TASK DETAILS: Repeat the records below verbatim, and do not copy their pictures.

Saved entries:
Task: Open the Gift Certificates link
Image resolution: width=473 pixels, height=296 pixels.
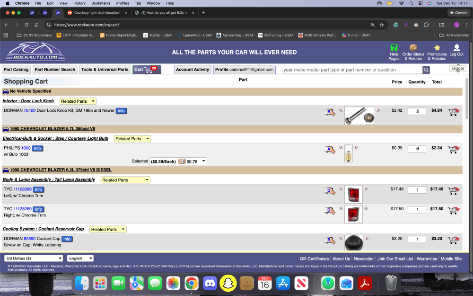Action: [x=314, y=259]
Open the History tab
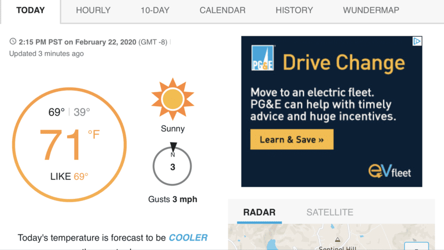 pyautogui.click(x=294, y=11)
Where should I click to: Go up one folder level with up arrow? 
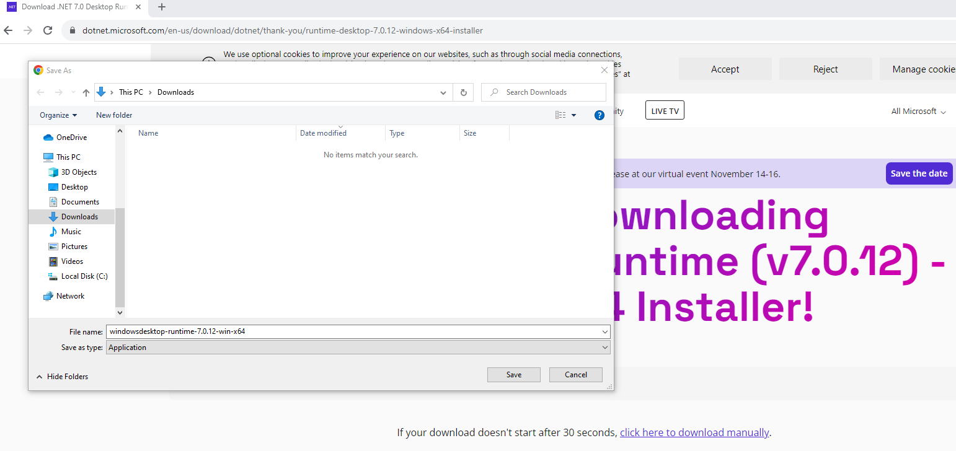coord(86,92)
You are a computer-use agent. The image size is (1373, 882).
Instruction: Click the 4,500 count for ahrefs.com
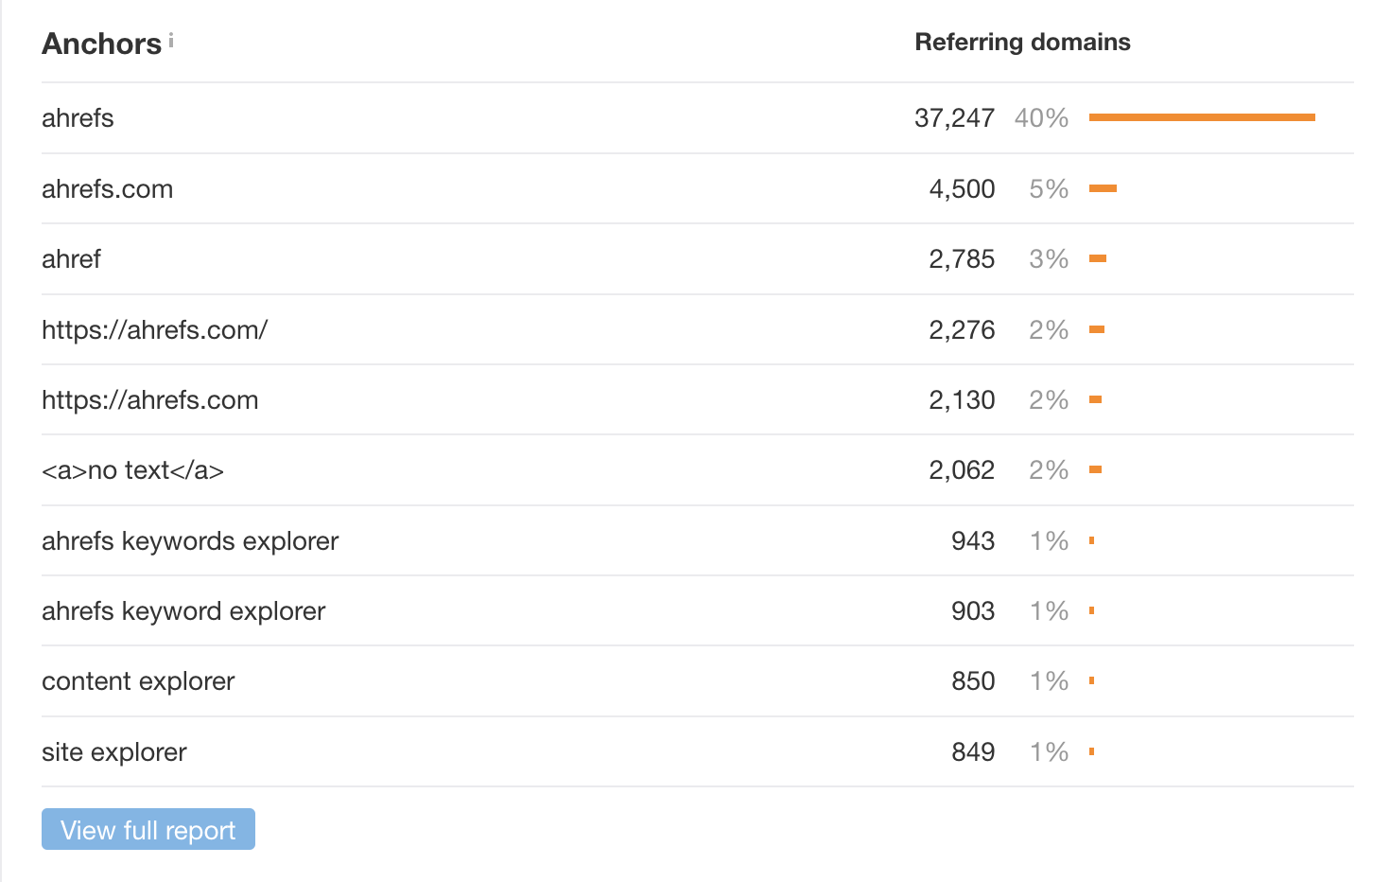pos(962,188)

SOLUTION TO THE EXERCISE:
Task: Open the Gift Certificates link
Image resolution: width=473 pixels, height=296 pixels.
Action: [x=314, y=259]
Open the History tab
 pyautogui.click(x=294, y=11)
Where should I click to: Go up one folder level with up arrow? 
coord(86,92)
You are a computer-use agent. The image size is (1373, 882).
Instruction: Click the 4,500 count for ahrefs.com
pos(962,188)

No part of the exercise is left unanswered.